America’s war on drugs and structural racism


by Larry Geller

Today’s Democracy Now includes two segments on drug policy: the first is on New York State’s draconian Rockefeller drug laws (“draconian” is the adjective most appropriately used when referring to them), and the second confronts the built-in, or structural, racism that’s part and parcel of the US “war on drugs.”

If you see this in time, the program will air tonight (Tuesday) on Oahu at 10 p.m. on channel 56. If not, a transcript, video and audio are available from the website.

Here are snippets from the second segment.

Guests are Jamie Fellner, Senior counsel in the US program at Human Rights Watch and Deborah Small, executive director of Break the Chains. The study they refer to can be found here, and copies can be downloaded.

Decades of Disparity: New Study Underscores Severity of Racial Bias in Drug-Related Law Enforcement

A new study underscores the severity of racial bias in drug-related law enforcement. According to Human Rights Watch, African Americans were arrested as much as five-and-a-half times as whites on drug charges every year for the past three decades. The trend dates back to 1980, the earliest date with complete data.

AMY GOODMAN: And in terms of who are the drug users and sellers, what is the proportion?

JAMIE FELLNER: Blacks and whites engage in drug offenses at about the same rate. They use drugs and they sell drugs at about the same rate. Since there are six-and-a-half times as many whites in this country, you would think there would be then proportionally six-and-a-half times as many whites being arrested on drug charges.

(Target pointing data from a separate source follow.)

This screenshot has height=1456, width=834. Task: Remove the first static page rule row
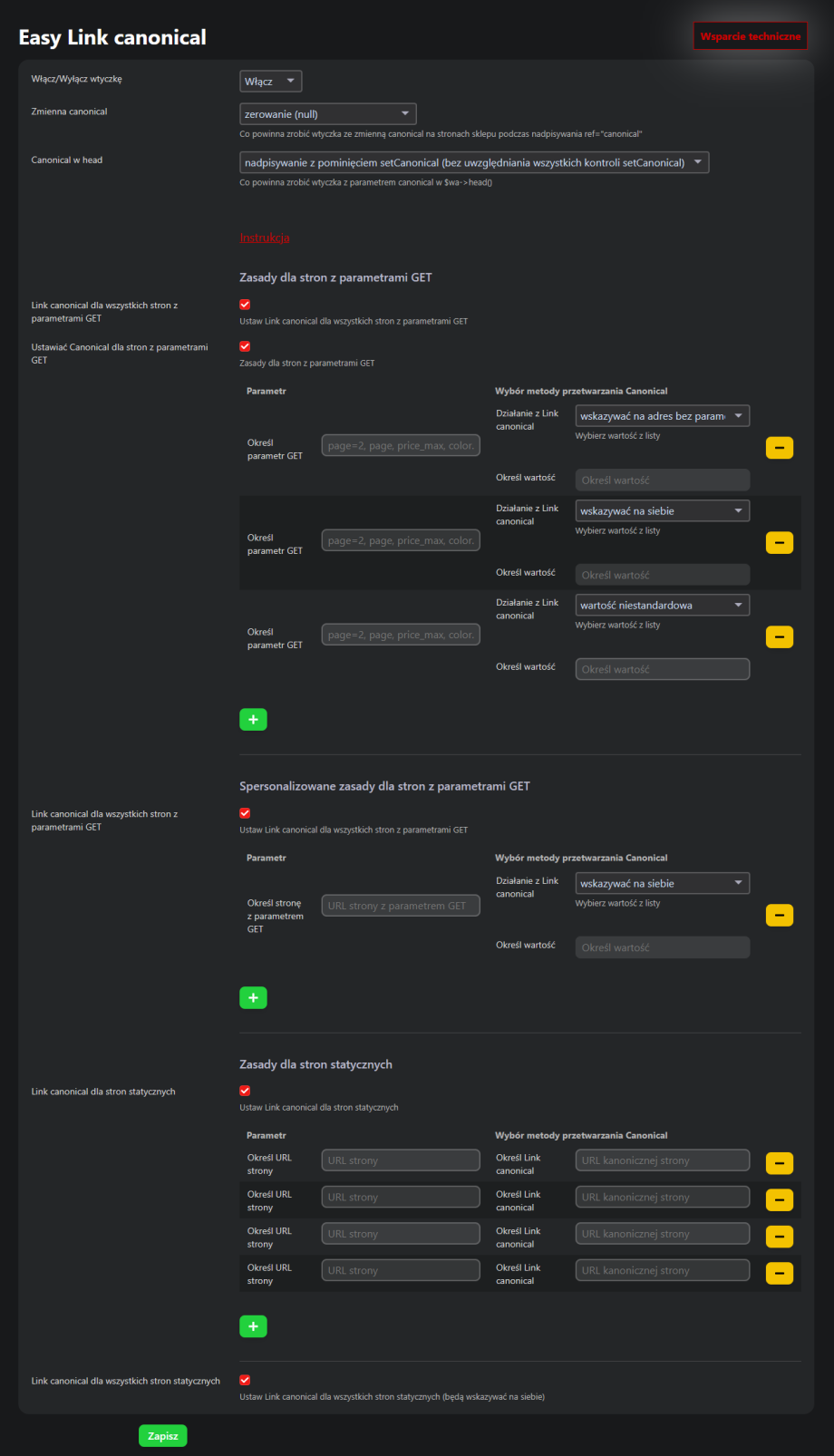(x=779, y=1163)
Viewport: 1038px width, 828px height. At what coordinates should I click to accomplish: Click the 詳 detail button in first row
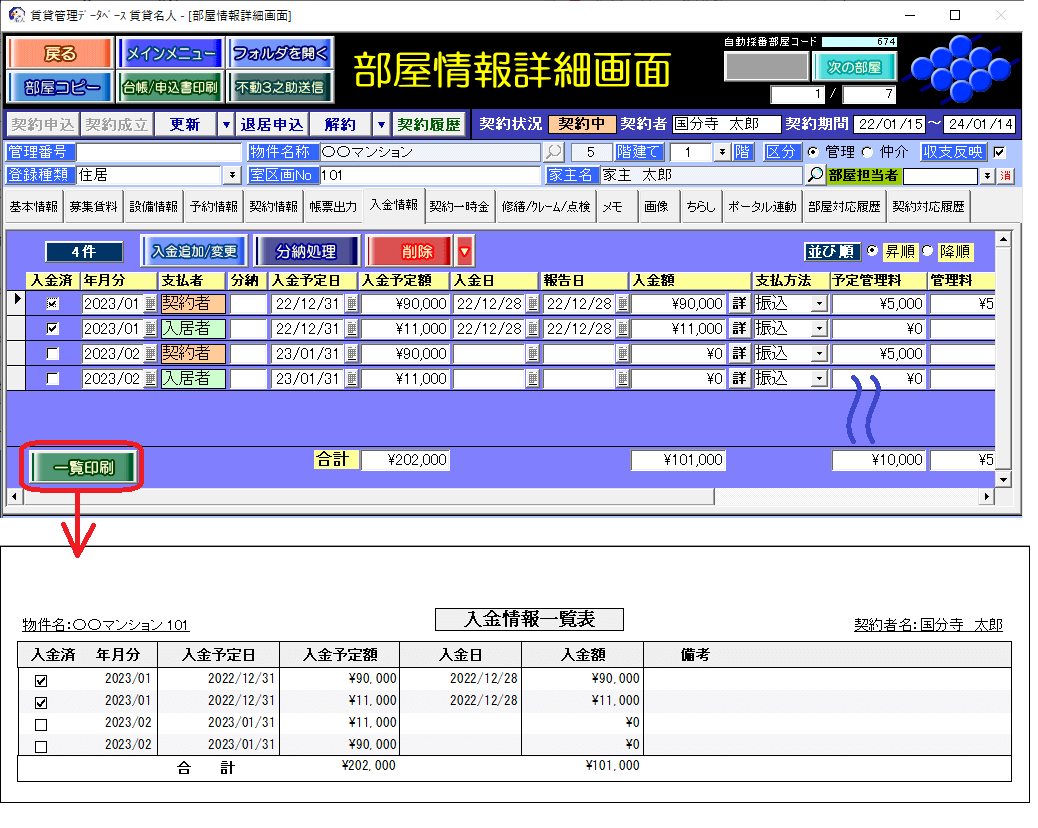(739, 304)
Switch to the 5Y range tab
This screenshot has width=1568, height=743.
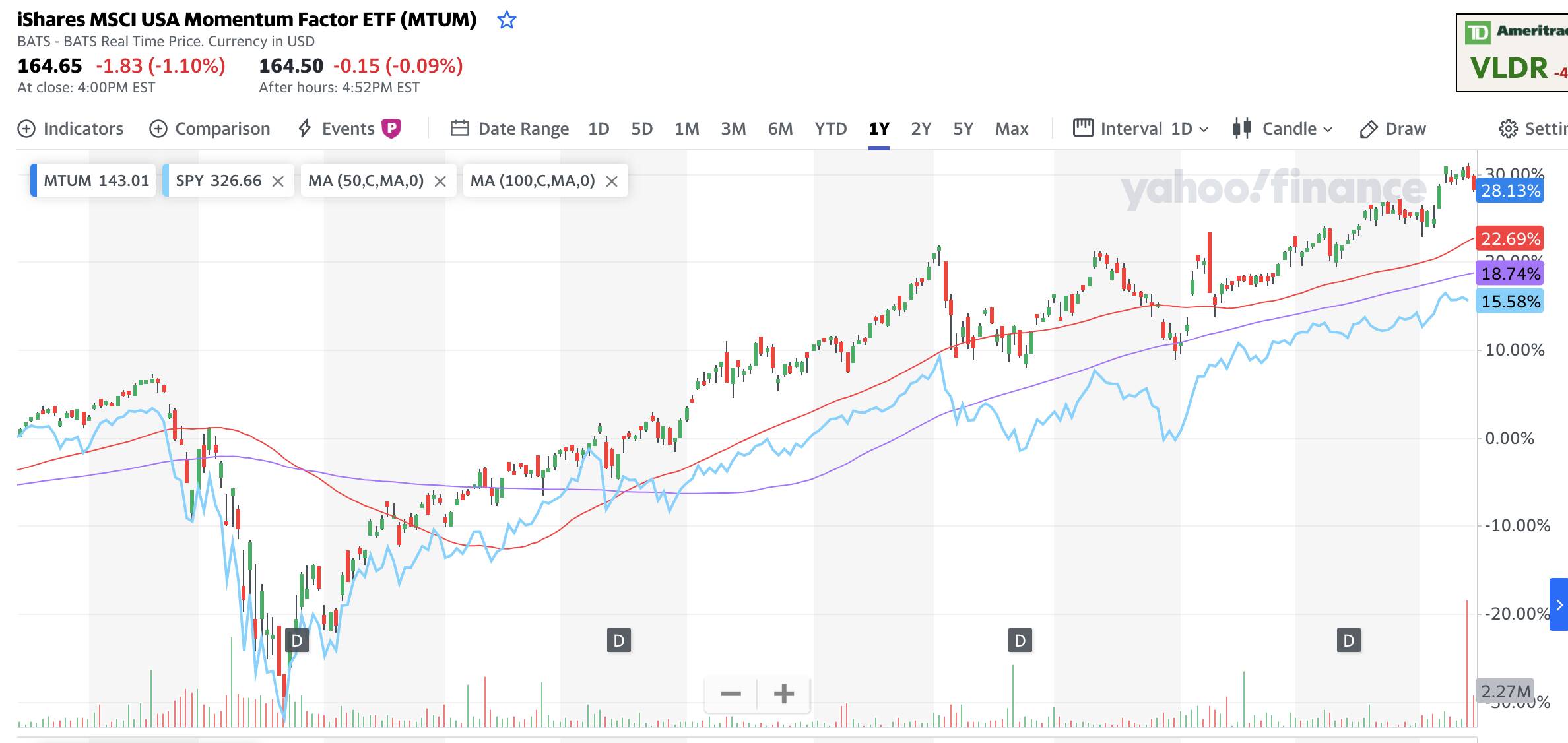(x=963, y=129)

But that’s not the case, because the police aren’t going into white homes, white bars, white neighborhoods, white offices to make drug arrests. They’re going into black neighborhoods. And if you go into black neighborhoods, that’s where you’ll be arresting black people. And I don’t think that’s—I mean, I hate to say it, but it’s not coincidental.

AMY GOODMAN: What do you mean?

JAMIE FELLNER: I think that there is a deliberate use of drug laws to—I think that there’s something in this country which can be called structural racism, which doesn’t require any individual policeperson or prosecutor or judge or anyone else to have malign intent. Nevertheless, there is what’s called a conspiracy of forces, of assumptions, of attitudes, of behaviors, which end up with the result that blacks get the short end of the stick.

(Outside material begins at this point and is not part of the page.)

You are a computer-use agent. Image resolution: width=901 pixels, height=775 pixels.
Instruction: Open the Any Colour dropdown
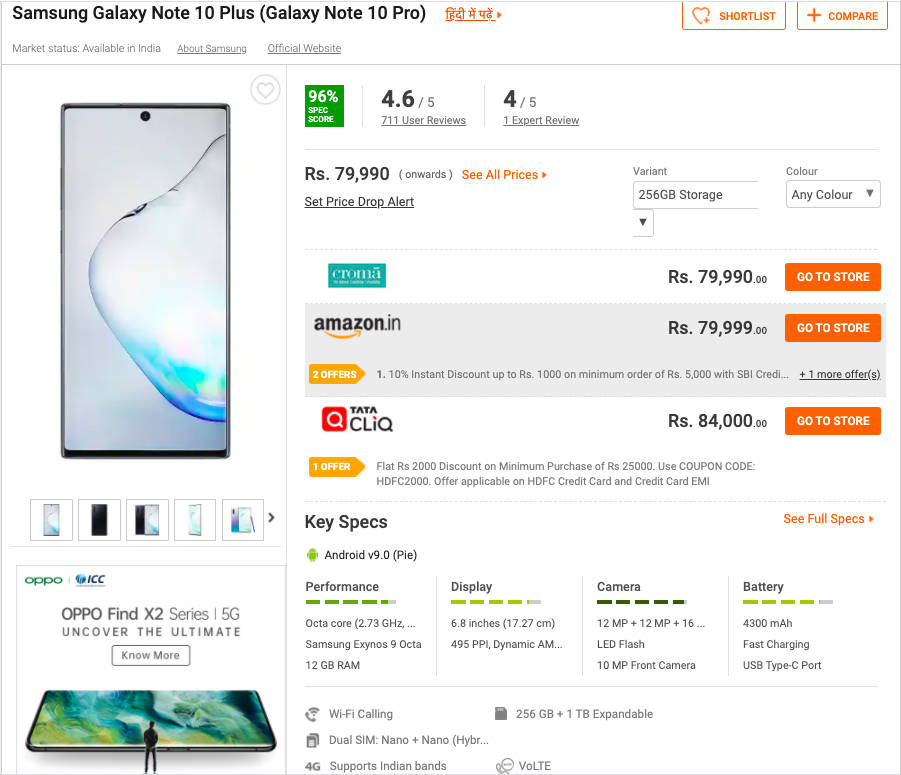pos(833,195)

AMY GOODMAN: Deborah Small, let’s talk about this nationally, and then we’ll come back to this report—internationally. How do our drug laws compare to others?

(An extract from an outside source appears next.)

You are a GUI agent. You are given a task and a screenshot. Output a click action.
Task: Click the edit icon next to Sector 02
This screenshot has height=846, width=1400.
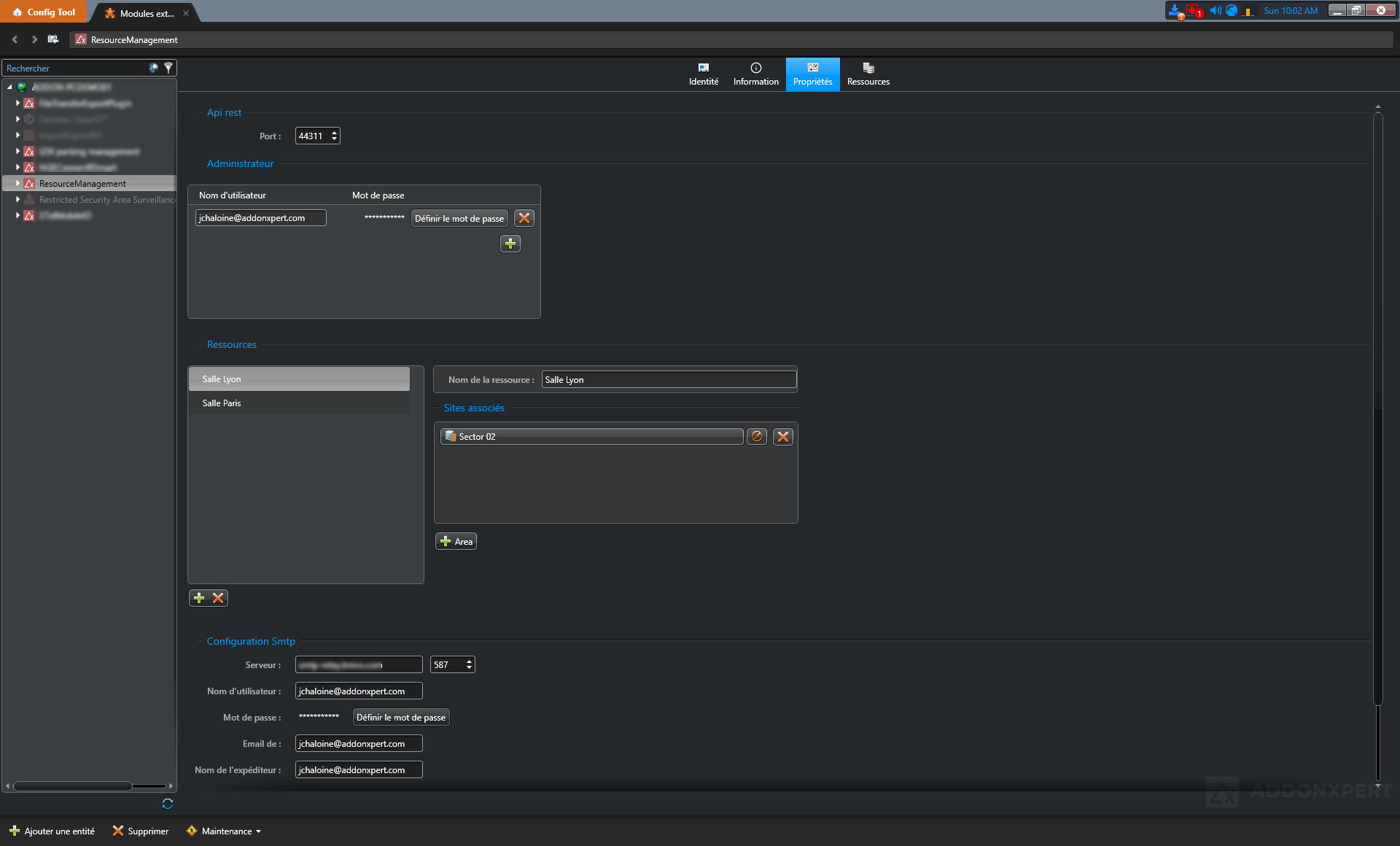pos(757,436)
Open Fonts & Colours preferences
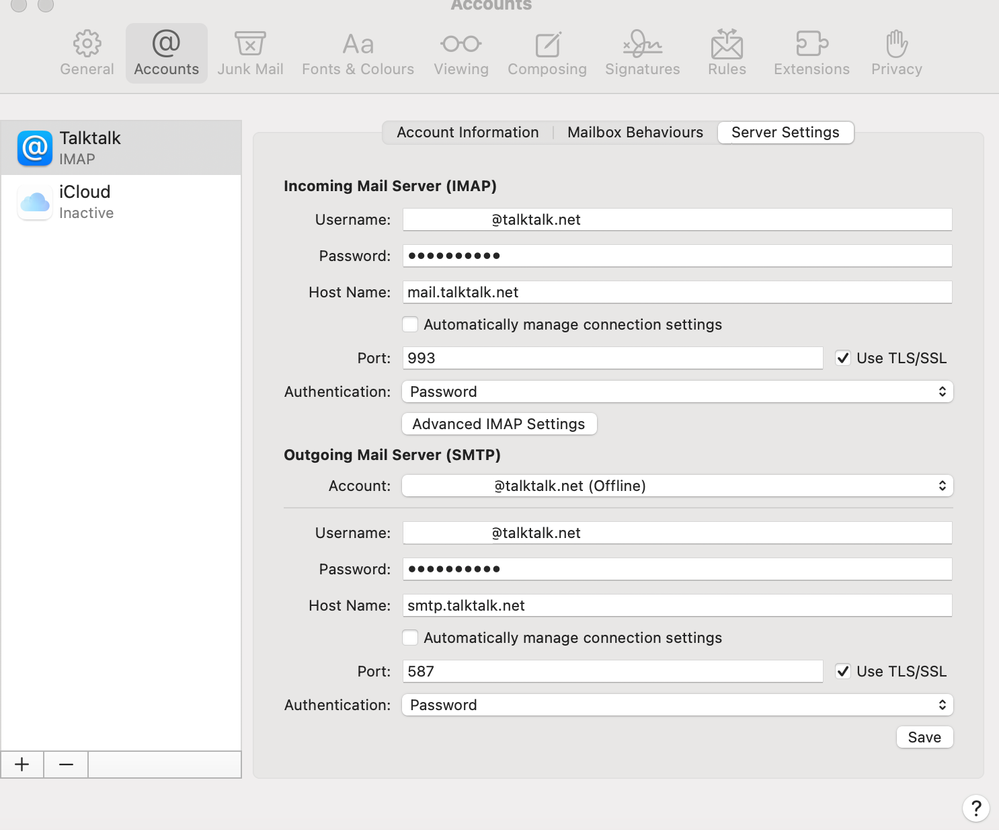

DEBORAH SMALL: Well, America, the United States, has among the harshest drug sentencing laws in the world. I just recently returned from a major drug law conference in New Zealand, which has a very high incarceration rate—it’s about the fifth highest in the world—and yet, they consider seven years to be a really stiff sentence, a harsh sentence, for any violation, a violent crime, including a drug crime. And when I told them that drug offenders routinely get sentences of ten, fifteen, twenty years or more, they were astounded, because most people around the world would never hand out the kind of sentences that we routinely give for drug-related offenses.

The segment also mentions the US government’s fierce opposition to harm reduction. What’s harm reduction?

And harm reduction basically is a set of strategies that’s designed to help reduce the harms associated with drug use to both individuals and communities. So, needle exchange and overdose preventions are examples of harm reduction programs.

Both this program and the report it is based on would be an accessible introduction to anyone interested in policy issues around prisons, the drug war, and institutional racism in America. Or for anyone who thinks that racism ended in this country with a stroke of Lincoln’s pen or with Barack Obama’s election as president.